> [Anforderung A] Schreiben Sie aus dem Text zur CRF1100L Africa Twin den Abschnitt wortgetreu ab, der mit den Worten „Mit einem Grundpreis“ beginnt und mit „DCT zu bestellen.“ endet.
> [Anforderung B] Schreiben Sie den Text zur CRF1100L Africa Twin im Anschluss an seinen letzten Satz weiter.

> [Quelldokument]
◇ ◇ ◇ ◇ ◇ ◇ ◇

Mit einem Grundpreis von 14.165 Euro ist die CRF1100L Africa Twin des Modelljahres 2020 exakt 1.000 Euro teurer als das Vormodell. Dafür erhält der Kunde viel Gegenwert: Außer der eher bescheidenen Mehrleistung des Motors ein Gewichtsminus von insgesamt vier Kilogramm, ein neues, noch besser abgestimmtes Fahrwerk mit souveräner Leistung on- wie offroad, eine prima Ergonomie mit 4 Zentimeter schmälerer Sitzbank und schmälerem Tank sowie die schon erwähnten Elektronik-Features plus automatischer Blinkerrückstellung. Zudem gibt es die Möglichkeit, das 1.100 Euro kostende, einzigartige und besser denn je funktionierende DCT zu bestellen.

◇ ◇ ◇ ◇ ◇ ◇ ◇

> [Erfasste Einträge]
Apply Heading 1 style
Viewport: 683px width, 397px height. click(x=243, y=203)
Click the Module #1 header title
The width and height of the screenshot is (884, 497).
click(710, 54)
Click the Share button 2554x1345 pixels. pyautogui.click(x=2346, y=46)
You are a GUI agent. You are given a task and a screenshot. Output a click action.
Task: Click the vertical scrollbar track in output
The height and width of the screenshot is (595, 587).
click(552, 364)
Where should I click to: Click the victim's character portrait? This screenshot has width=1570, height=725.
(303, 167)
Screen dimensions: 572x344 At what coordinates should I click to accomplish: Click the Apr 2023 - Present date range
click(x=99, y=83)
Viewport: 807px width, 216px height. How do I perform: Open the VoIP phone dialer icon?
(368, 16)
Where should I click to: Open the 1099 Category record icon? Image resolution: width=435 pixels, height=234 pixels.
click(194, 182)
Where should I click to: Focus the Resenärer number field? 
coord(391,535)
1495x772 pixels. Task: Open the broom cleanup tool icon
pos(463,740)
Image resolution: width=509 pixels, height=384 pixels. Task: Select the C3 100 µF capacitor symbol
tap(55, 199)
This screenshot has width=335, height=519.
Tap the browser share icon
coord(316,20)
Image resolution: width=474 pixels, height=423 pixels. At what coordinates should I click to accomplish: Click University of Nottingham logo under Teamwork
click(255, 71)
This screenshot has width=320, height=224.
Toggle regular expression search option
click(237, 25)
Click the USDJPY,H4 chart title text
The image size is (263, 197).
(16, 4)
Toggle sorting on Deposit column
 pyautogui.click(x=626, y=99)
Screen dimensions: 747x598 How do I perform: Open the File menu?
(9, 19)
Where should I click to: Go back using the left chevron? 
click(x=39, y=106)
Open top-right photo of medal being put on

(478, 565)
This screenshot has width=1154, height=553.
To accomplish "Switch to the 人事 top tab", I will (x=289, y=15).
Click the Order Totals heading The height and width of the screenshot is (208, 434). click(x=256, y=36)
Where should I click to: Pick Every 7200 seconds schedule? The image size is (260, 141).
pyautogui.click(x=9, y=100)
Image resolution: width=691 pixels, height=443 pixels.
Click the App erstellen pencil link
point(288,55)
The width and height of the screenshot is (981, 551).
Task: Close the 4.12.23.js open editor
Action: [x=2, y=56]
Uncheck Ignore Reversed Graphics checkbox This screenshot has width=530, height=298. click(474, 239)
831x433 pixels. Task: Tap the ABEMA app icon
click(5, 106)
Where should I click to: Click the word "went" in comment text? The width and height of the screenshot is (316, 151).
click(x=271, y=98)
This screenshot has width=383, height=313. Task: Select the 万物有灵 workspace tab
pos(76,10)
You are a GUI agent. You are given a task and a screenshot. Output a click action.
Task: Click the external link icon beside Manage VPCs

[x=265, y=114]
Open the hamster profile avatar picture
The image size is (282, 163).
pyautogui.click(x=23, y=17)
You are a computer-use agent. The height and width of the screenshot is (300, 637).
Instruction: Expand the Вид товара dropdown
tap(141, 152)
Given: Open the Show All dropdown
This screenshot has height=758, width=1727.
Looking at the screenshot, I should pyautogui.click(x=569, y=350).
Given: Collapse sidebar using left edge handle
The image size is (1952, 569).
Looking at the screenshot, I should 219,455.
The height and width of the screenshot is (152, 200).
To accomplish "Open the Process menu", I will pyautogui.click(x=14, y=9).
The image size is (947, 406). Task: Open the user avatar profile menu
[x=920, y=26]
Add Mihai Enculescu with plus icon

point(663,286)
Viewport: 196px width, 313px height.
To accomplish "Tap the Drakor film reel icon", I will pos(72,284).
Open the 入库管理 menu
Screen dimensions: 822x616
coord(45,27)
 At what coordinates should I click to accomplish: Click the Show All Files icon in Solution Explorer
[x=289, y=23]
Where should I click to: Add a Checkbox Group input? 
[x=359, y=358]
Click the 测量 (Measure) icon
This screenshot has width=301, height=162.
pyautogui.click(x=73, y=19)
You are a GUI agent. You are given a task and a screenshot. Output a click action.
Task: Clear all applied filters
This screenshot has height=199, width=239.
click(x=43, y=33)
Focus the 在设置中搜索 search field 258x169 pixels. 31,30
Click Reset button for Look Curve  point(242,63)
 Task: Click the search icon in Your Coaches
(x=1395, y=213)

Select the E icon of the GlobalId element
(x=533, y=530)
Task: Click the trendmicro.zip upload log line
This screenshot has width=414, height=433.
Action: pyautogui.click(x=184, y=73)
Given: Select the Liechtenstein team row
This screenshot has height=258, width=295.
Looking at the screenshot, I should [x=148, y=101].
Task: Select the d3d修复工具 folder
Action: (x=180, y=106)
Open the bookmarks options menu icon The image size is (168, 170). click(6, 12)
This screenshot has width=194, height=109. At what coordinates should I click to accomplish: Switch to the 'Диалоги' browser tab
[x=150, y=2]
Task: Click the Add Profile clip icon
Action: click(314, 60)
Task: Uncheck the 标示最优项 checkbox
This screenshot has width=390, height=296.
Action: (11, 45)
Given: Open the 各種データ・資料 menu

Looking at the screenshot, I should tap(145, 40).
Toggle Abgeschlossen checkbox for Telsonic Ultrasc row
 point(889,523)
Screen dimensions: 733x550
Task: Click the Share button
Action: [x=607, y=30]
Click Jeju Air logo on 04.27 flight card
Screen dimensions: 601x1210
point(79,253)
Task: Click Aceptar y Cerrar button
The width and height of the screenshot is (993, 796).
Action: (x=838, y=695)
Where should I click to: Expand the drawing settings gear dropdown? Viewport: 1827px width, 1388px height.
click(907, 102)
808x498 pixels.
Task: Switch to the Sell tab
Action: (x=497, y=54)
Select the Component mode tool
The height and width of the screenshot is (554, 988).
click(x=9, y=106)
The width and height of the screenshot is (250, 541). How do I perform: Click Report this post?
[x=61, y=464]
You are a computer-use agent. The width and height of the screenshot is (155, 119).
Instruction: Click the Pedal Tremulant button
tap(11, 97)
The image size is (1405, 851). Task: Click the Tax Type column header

◇ ◇ ◇ ◇ ◇ ◇ ◇

> [Ergebnis A]
Mit einem Grundpreis von 14.165 Euro ist die CRF1100L Africa Twin des Modelljahres 2020 exakt 1.000 Euro teurer als das Vormodell. Dafür erhält der Kunde viel Gegenwert: Außer der eher bescheidenen Mehrleistung des Motors ein Gewichtsminus von insgesamt vier Kilogramm, ein neues, noch besser abgestimmtes Fahrwerk mit souveräner Leistung on- wie offroad, eine prima Ergonomie mit 4 Zentimeter schmälerer Sitzbank und schmälerem Tank sowie die schon erwähnten Elektronik-Features plus automatischer Blinkerrückstellung. Zudem gibt es die Möglichkeit, das 1.100 Euro kostende, einzigartige und besser denn je funktionierende DCT zu bestellen.

> [Ergebnis B]
Speziell für Fernreisen konzipiert hat Honda zudem die Version Africa Twin Sports Adventure; sie bietet dieselben, ohnehin schon üppigen Federwege wie das Standardmodell, was gegenüber dem Vormodell die Sitzhöhe deutlich reduziert und dem Umgang mit der Sports Adventure erheblich erleichtert. Wesentliche Unterschiede zur Basis-Twin bestehen im 25 Liter-Tank, Schlauchlos-Felgen, einem leider nur mit zwei Händen höhenverstellbaren Windschild, Kurvenlicht und serienmäßigem Gepäckträger. Der Sports-Adventure vorbehalten ist das neu entwickelte semiaktive Fahrwerk von Hersteller Showa: Es heißt EERA (Electronically Equipped Ride Adjustment), bringt zwei zusätzliche Kilo auf die ohnehin schon um 12 Kilo stärker ausschlagende Waage und erhöht deutlich den Komfort; weniger beim Fahren als bei der Fahrwerks-Einstellung, denn diese lässt sich hier durch Knöpfchendrücken bewerkstelligen. 1.600 Euro zusätzlich muss einem der Spaß allerdings wert sein. Womit eine voll ausgestattete CRF1100L Africa Twin Sports Adventure mit DCT und EERA inklusive Liefernebenkosten und Gepäcksystem die 20.000 Euro-Marke überspringt.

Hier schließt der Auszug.